JDK-8202049 : G1: ReferenceProcessor doesn't handle mark stack overflow
  • Type: Bug
  • Component: hotspot
  • Sub-Component: gc
  • Priority: P2
  • Status: Closed
  • Resolution: Fixed
  • OS: generic
  • CPU: generic
  • Submitted: 2018-04-19
  • Updated: 2023-07-30
  • Resolved: 2018-06-07
The Version table provides details related to the release that this issue/RFE will be addressed.

Unresolved : Release in which this issue/RFE will be addressed.
Resolved: Release in which this issue/RFE has been resolved.
Fixed : Release in which this issue/RFE has been fixed. The release containing this fix may be available for download as an Early Access Release or a General Availability Release.

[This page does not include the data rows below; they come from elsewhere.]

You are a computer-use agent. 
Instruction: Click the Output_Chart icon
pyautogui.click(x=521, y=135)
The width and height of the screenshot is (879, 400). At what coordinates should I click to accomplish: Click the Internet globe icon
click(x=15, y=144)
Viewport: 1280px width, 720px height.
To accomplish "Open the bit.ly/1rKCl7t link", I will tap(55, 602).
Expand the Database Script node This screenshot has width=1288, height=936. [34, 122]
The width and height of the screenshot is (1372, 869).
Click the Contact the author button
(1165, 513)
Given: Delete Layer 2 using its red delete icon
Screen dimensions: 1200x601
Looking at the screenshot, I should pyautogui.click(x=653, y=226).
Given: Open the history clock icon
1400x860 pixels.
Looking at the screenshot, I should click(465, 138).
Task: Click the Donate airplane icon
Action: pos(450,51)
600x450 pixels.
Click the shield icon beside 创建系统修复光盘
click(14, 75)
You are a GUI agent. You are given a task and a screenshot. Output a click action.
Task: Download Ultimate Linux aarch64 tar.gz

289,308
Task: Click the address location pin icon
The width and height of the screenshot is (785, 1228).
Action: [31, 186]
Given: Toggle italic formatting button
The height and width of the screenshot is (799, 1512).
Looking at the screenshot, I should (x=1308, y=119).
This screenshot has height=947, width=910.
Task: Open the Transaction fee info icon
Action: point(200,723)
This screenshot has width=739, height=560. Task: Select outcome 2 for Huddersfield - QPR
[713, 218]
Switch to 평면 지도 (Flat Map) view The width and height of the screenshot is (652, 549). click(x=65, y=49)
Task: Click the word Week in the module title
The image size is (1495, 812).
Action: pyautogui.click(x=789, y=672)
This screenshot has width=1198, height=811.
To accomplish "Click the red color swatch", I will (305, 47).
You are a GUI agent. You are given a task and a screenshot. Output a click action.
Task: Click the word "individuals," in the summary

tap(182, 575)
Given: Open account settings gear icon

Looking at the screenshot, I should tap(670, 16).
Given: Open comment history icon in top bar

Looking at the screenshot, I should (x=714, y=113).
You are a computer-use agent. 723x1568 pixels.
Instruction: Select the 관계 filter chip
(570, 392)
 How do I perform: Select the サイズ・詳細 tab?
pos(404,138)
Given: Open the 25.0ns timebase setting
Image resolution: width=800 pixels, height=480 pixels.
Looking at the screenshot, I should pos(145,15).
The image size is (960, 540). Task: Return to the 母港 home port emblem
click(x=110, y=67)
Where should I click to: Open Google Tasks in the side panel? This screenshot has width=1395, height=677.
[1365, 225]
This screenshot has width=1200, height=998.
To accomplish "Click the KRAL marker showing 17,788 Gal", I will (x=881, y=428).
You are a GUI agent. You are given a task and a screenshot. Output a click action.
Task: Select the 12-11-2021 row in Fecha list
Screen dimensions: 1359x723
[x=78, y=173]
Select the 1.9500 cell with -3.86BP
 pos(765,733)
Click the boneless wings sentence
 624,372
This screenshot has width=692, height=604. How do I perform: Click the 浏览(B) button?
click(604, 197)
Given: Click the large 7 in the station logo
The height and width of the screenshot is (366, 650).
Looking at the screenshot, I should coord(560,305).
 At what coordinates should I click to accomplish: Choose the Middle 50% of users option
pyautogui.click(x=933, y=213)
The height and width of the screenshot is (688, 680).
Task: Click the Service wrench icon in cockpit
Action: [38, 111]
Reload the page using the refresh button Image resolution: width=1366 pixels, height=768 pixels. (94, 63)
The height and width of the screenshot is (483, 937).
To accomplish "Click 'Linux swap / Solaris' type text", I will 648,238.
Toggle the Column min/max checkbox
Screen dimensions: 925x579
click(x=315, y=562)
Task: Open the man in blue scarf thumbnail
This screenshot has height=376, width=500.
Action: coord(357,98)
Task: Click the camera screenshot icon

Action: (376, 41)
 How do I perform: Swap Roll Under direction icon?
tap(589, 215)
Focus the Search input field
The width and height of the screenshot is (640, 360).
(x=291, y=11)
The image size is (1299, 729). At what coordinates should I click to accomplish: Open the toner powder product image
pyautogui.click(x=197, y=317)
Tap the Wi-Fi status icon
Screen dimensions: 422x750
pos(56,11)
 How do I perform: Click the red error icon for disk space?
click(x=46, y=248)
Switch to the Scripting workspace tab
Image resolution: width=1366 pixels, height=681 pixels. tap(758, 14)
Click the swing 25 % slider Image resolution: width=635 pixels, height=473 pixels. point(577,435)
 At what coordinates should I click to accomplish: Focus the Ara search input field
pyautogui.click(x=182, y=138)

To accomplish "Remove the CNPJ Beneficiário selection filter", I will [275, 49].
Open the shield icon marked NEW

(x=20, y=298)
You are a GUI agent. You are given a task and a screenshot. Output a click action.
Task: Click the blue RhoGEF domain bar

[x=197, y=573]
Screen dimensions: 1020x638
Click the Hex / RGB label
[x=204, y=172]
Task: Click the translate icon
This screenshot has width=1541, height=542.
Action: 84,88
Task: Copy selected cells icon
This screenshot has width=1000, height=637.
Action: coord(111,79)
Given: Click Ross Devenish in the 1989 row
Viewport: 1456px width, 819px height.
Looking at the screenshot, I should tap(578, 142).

To download the current JDK release, click here.
JDK 11
11 b18Fixed
Related Reports
Relates :  
Relates :  
Relates :  
Description
If the mark stack overflows during reference processing, further calls to the is_alive closure may return the wrong value, returning false for an actually live object. (Said overflow and wrong answer can only happen because of soft reference phase1 or finalizer reference processing, as those are the only cases where previously unknown live objects can be found during reference processing.)  There doesn't appear to be any mechanism for communicating to reference processing that the is_alive closure is no longer reliable.

Comments
URL: http://hg.openjdk.java.net/jdk/jdk/rev/ab967988f850 User: tschatzl Date: 2018-06-07 09:21:28 +0000
07-06-2018

Actually it looks like we already support restarting marking of the heap during reference processing. The only thing missing seems to be to bail out if an overflow occurred anyway.
26-04-2018

We decided that we will change the marking to simply expand the global mark stack when it goes out of memory, until MarkStackSizeMax. We will exit the VM if that is not enough global mark stack memory available for processing. We will remove the re-scan of the region as it is already complicated enough and adding the condition that we rescan only outside of weak reference processing makes it even worse. A forced rescan of the entire heap is already a significant performance problem. Future changes to the marking algorithm may implement a guaranteed bounded-memory algorithm.
26-04-2018

Another option would be to provide another closure that asks whether reference processing should continue or abort, to be called immediately after soft reference phase1 and finalizer reference phase 3. I'm not sure that's actually better than the earlier suggestion of not allowing overflow during reference processing, which seems like it might be a simpler solution to this very rare issue that only affects some collectors. [Later: never mind. This doesn't work either.]
23-04-2018

So the only option would be to handle overflow "gracefully" - either by expanding the mark stack (and risk C-heap OOME), or just exit the VM or make the marking algorithm cope with a fixed amount of mark stack memory.
23-04-2018

I think changing the is_alive closure to always return true if mark stack overflow occurred doesn't work. I think it can lead to a "should be impossible" state where a WeakReference referring to some object X is cleared and notified, but but a PhantomReference also referring to X doesn't get cleared and notified.
23-04-2018

Another option would be to not allow mark stack overflow by continuing to allocate (global) mark stack space until OOME
23-04-2018

So one option would be to always start returning true if an overflow occurred? I.e. not communicate the reference processor that an overflow occurred, but communicate to the is_alive closure that that has occurred.
23-04-2018